• The problem: Exclude all pictures from your copy of the data below, which should otherwise match exactly.

Dataset items:
============

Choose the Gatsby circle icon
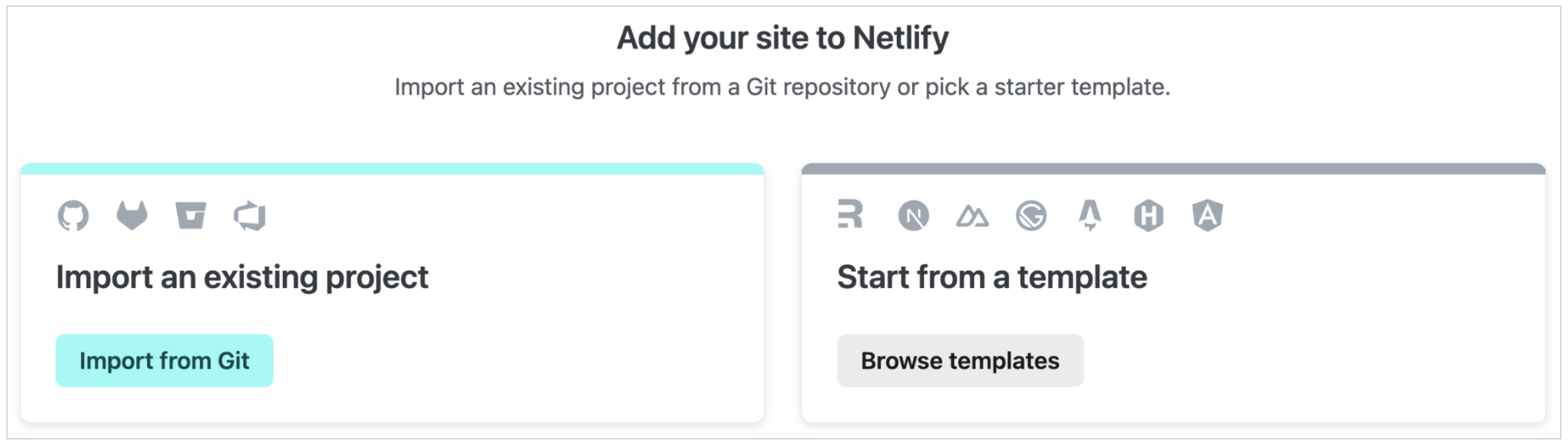[x=1032, y=215]
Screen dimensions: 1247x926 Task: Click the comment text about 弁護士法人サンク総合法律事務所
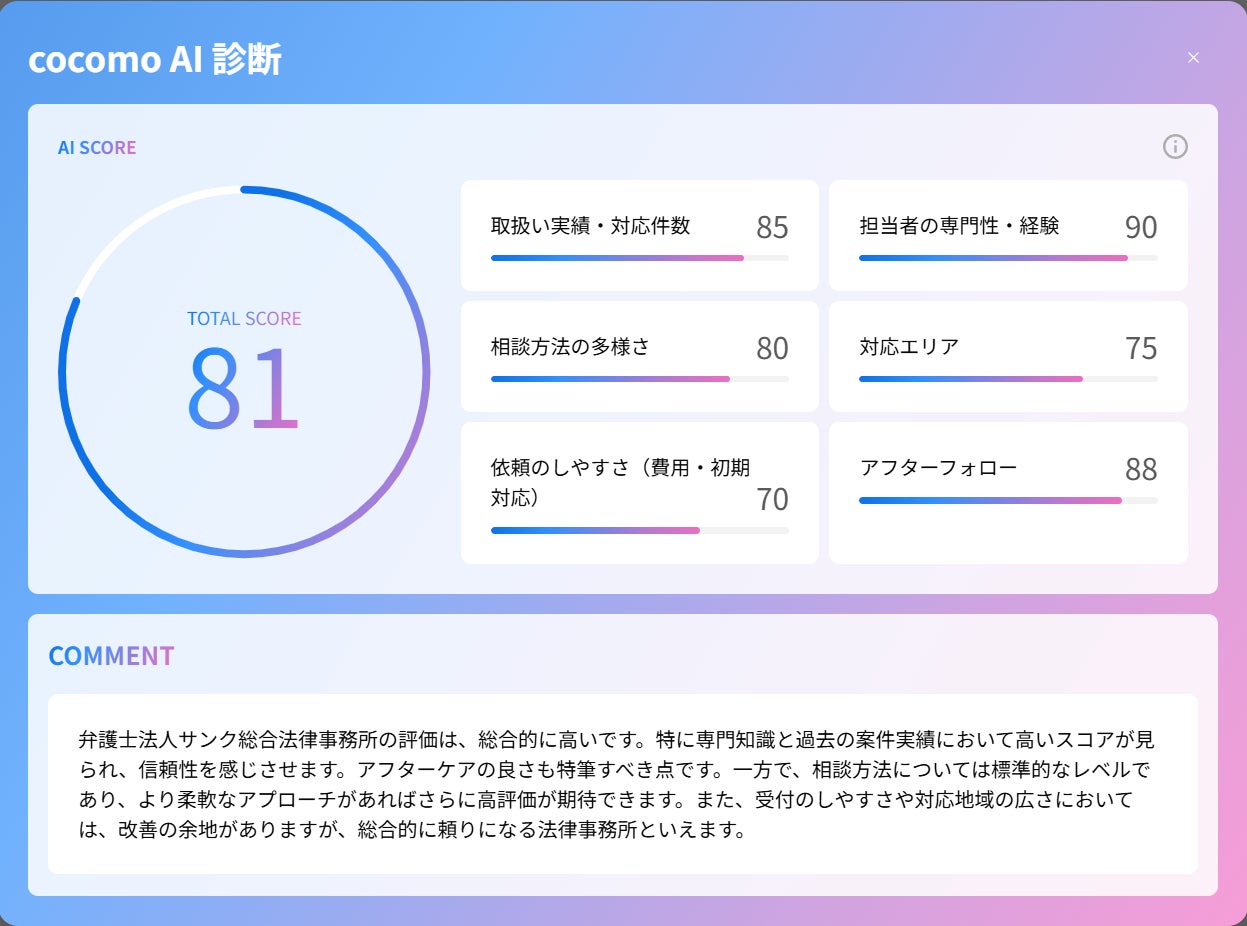[622, 785]
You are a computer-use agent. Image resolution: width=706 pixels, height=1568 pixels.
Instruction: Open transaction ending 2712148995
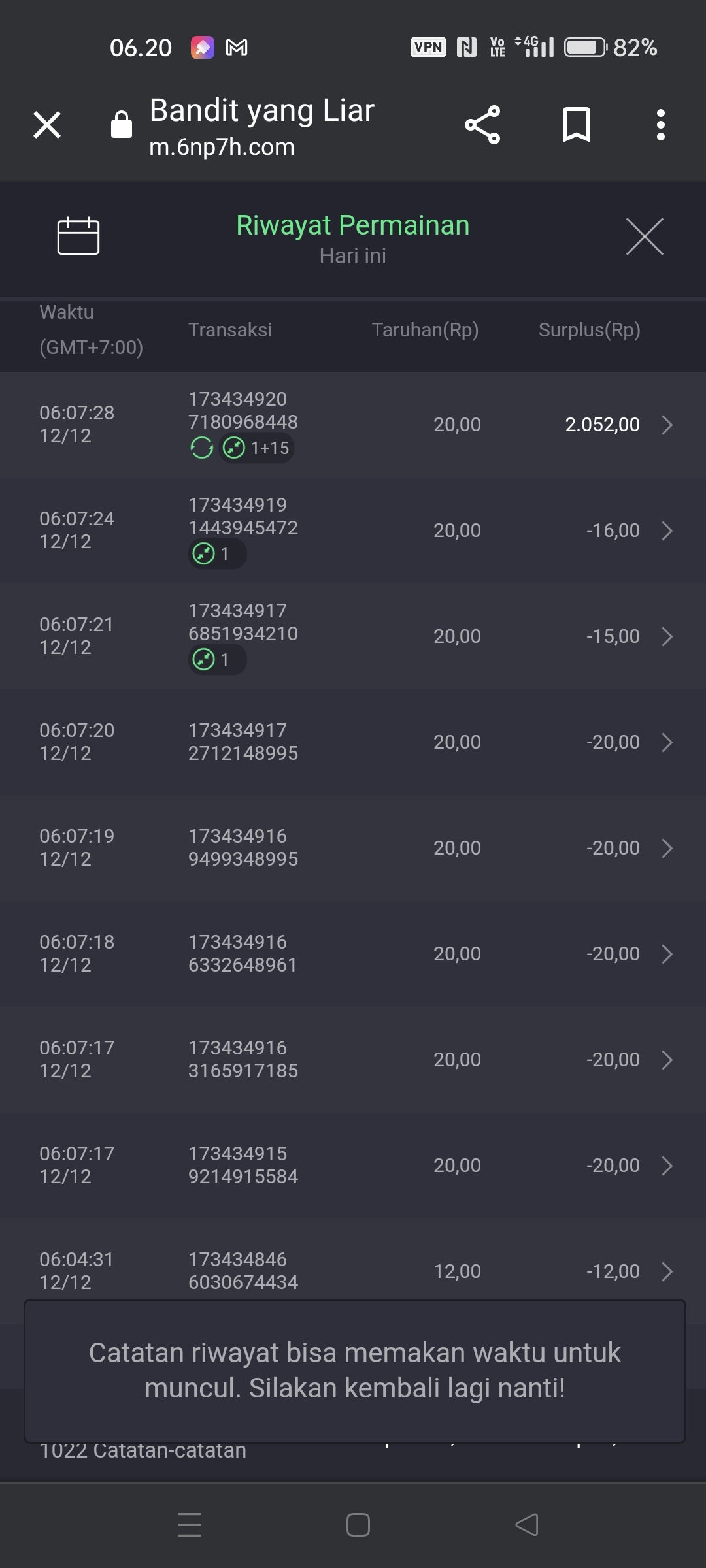(x=243, y=742)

============

• Response to the task:
Choose the Gatsby circle icon
[x=1032, y=215]
Screen dimensions: 1247x926 Task: Click the comment text about 弁護士法人サンク総合法律事務所
[622, 785]
You are a computer-use agent. Image resolution: width=706 pixels, height=1568 pixels.
Instruction: Open transaction ending 2712148995
(x=243, y=742)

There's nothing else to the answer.